Aussitôt, grand émoi à Cheng-Tou-Fou. L’obéissance du directeur des travaux du chemin de fer à l’édit impérial provoque, le 24 août, la grève des marchands et des étudians. Cette grève, d’abord pacifique, où le souvenir de l’empereur Kouang-Hsiu est acclamé, dégénère en agitation violente par la pression de la Ta-Tong-Houei, société secrète favorisée par le vice-roi intérimaire dont le remplaçant venait d’arriver. Ce dernier, gêné malgré sa réputation d’énergie par les intrigues de son prédécesseur, perd un temps précieux.

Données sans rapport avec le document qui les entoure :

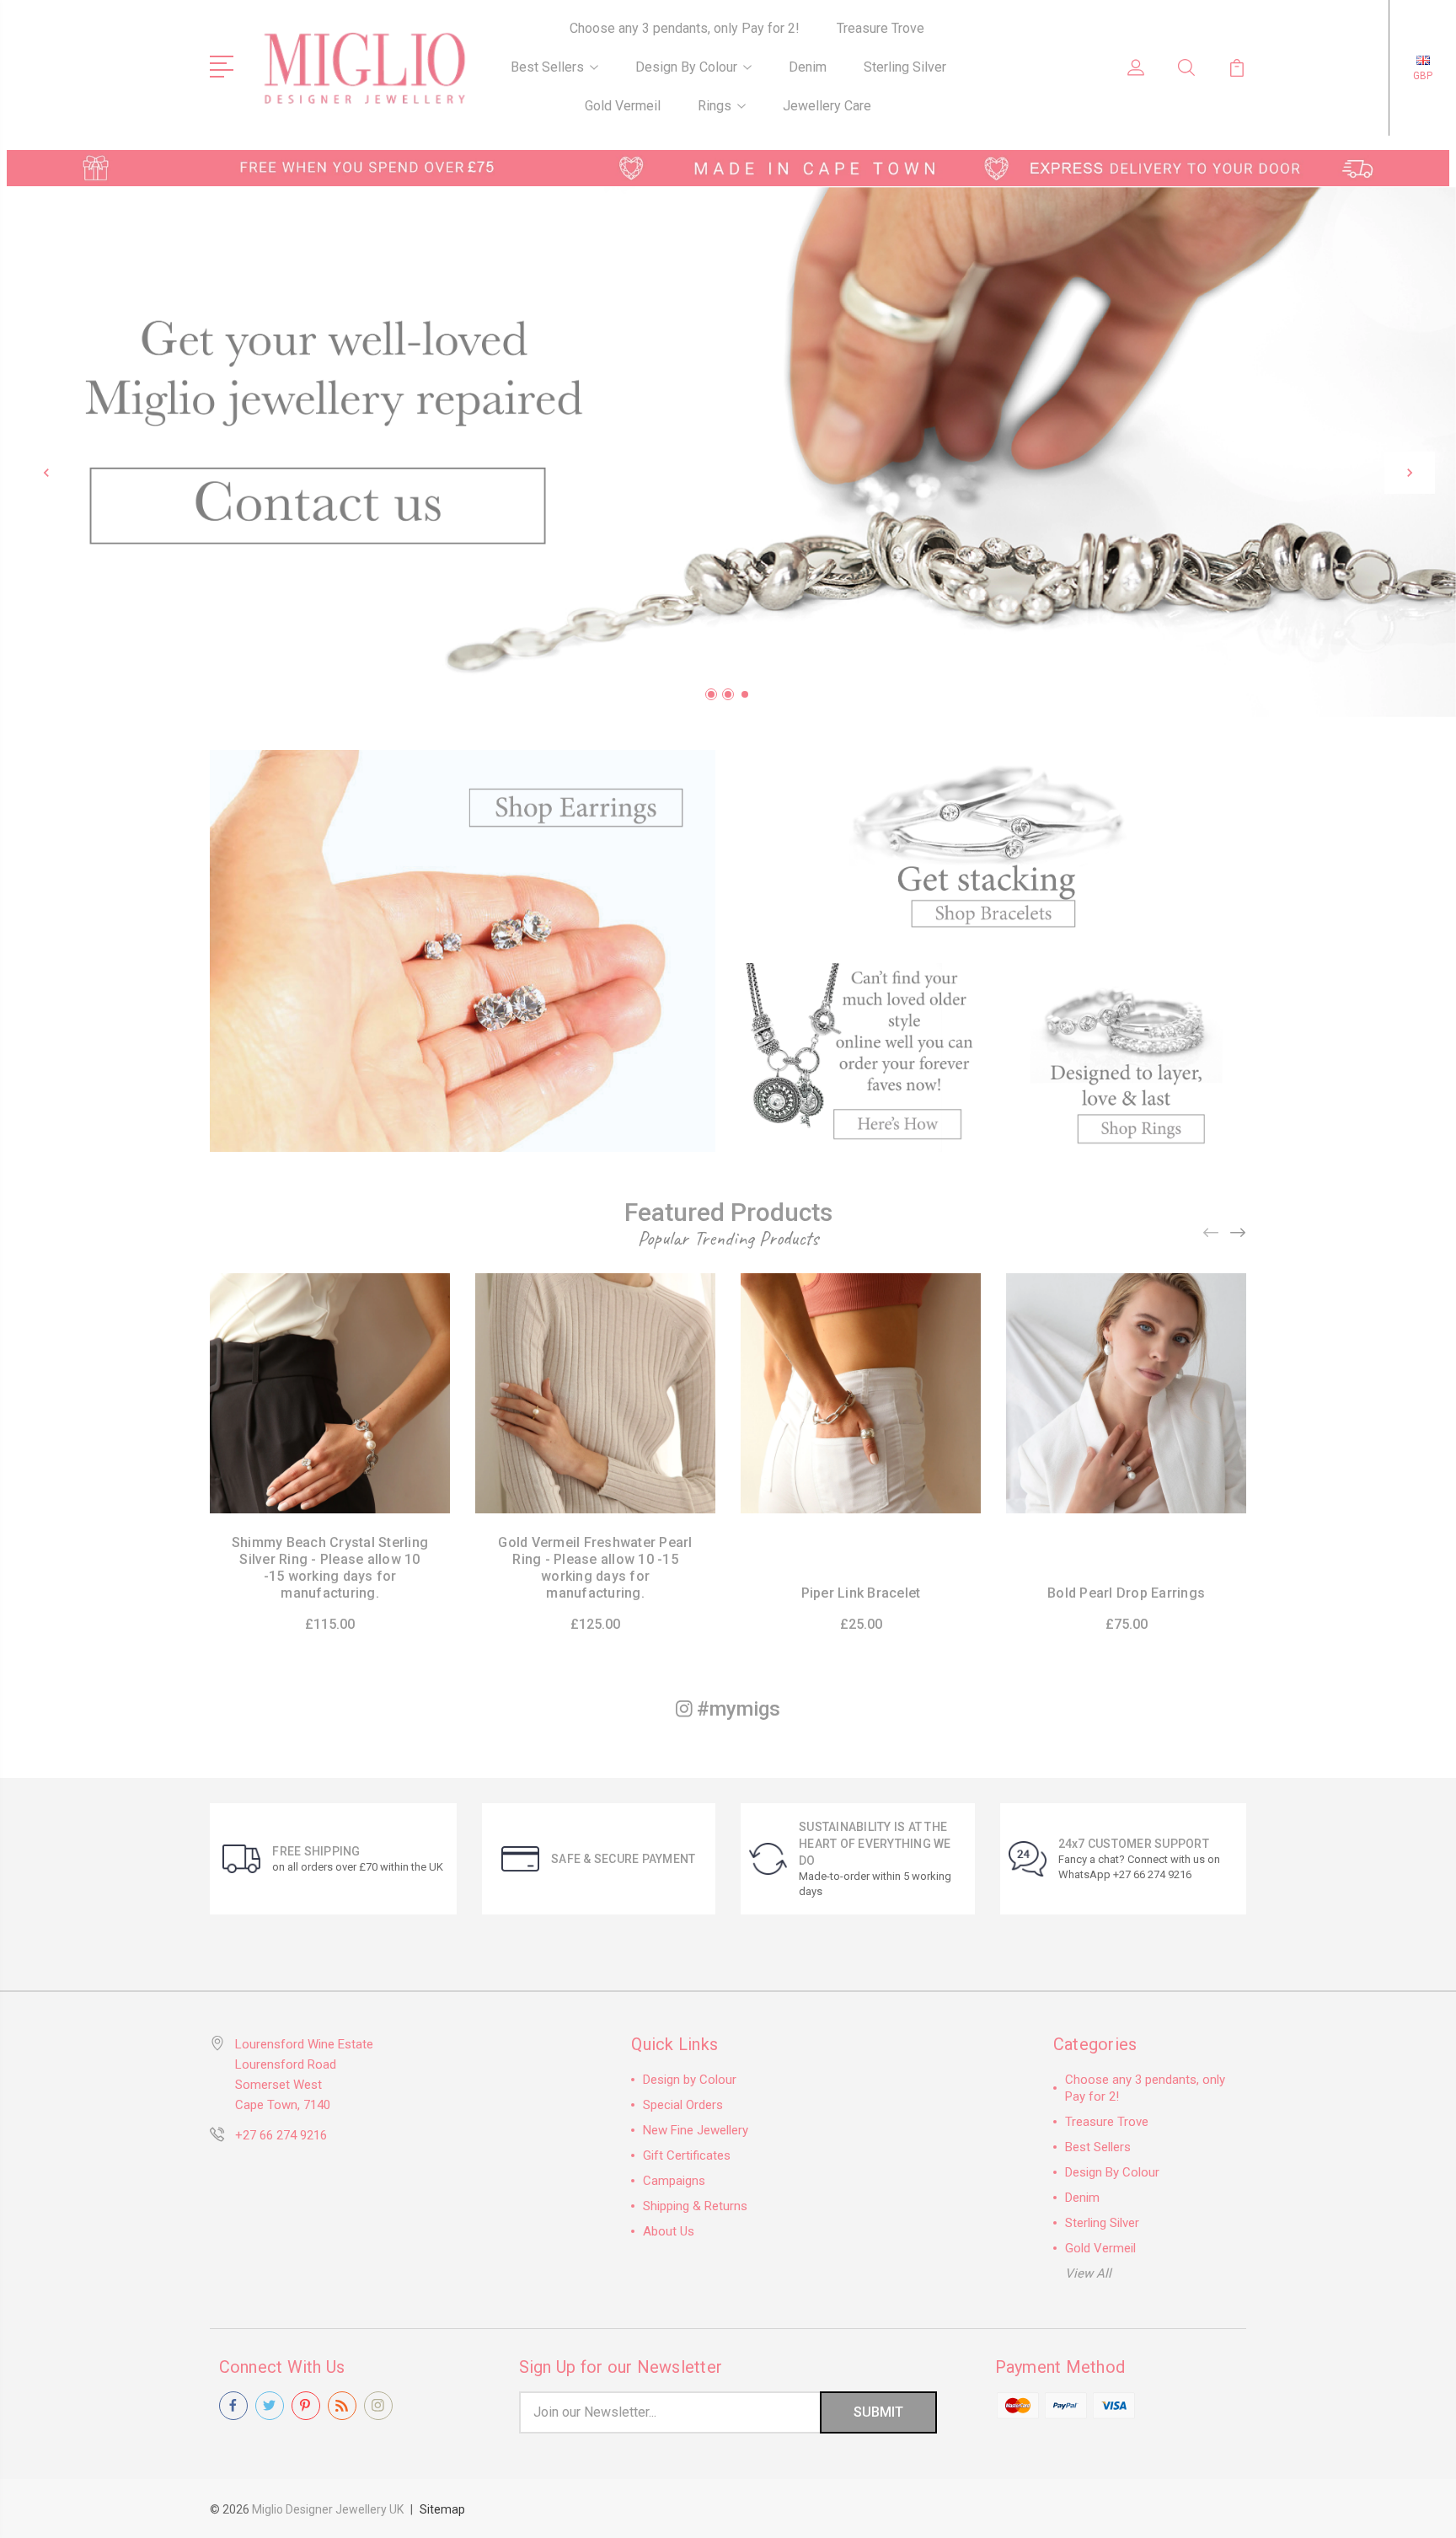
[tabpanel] (728, 451)
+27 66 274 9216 (281, 2135)
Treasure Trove (880, 28)
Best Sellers (547, 67)
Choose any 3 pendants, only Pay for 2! (685, 28)
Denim (808, 67)
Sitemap (442, 2509)
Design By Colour (686, 67)
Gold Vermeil (623, 106)
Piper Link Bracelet (861, 1593)
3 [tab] (745, 694)
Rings (714, 106)
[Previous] (46, 473)
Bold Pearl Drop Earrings (1126, 1593)
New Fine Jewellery (695, 2130)
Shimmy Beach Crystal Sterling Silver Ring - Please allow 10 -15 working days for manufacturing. (330, 1567)
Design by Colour (689, 2079)
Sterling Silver (905, 67)
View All (1088, 2273)
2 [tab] (728, 694)
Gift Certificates (687, 2155)
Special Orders (683, 2104)
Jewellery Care (827, 106)
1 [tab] (711, 694)
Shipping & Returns (695, 2206)
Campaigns (674, 2180)
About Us (668, 2231)
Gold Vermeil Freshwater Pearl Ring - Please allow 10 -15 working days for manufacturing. (595, 1567)
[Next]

Il est assiégé dans son yamen, ainsi que les grands dignitaires de la province, et les révoltés sont, un instant, maîtres de la ville. Ils en sont expulsés grâce à la fidélité de la garnison, composée de soldats du Hou-Peh. De la capitale, l’insurrection gagne la province, et les troupes du Seu-Tchouan, dont « l’obéissance allait jusqu’à la charge et la décharge exclusivement, » font cause commune avec les insurgés. A la fin du mois, Cheng-Tou-Fou est bloqué.

Le Régent essaie de réprimer le soulèvement qui, jusqu’alors, ne dépassait pas en gravité les troubles de tout temps si communs dans l’Empire, mais qui, dans une atmosphère d’orage, pouvait avoir de dangereuses conséquences. Avec une décision louable, il confie à l’un de ses meilleurs fonctionnaires la mission de réduire le Seu-Tchouan. Le pacificateur allait être secondé par le général Tchang-Piao, formé à l’école japonaise, et qui amenait de I-Chang et de Wou-Chang ses troupes du Hou-Peh dont le loyalisme était certain. Mais cette mobilisation partielle devait laisser le gouvernement désarmé dans les provinces douteuses de la vallée du Yang-Tse. Les propagandistes révolutionnaires y avaient recruté une infinité d’adhérens.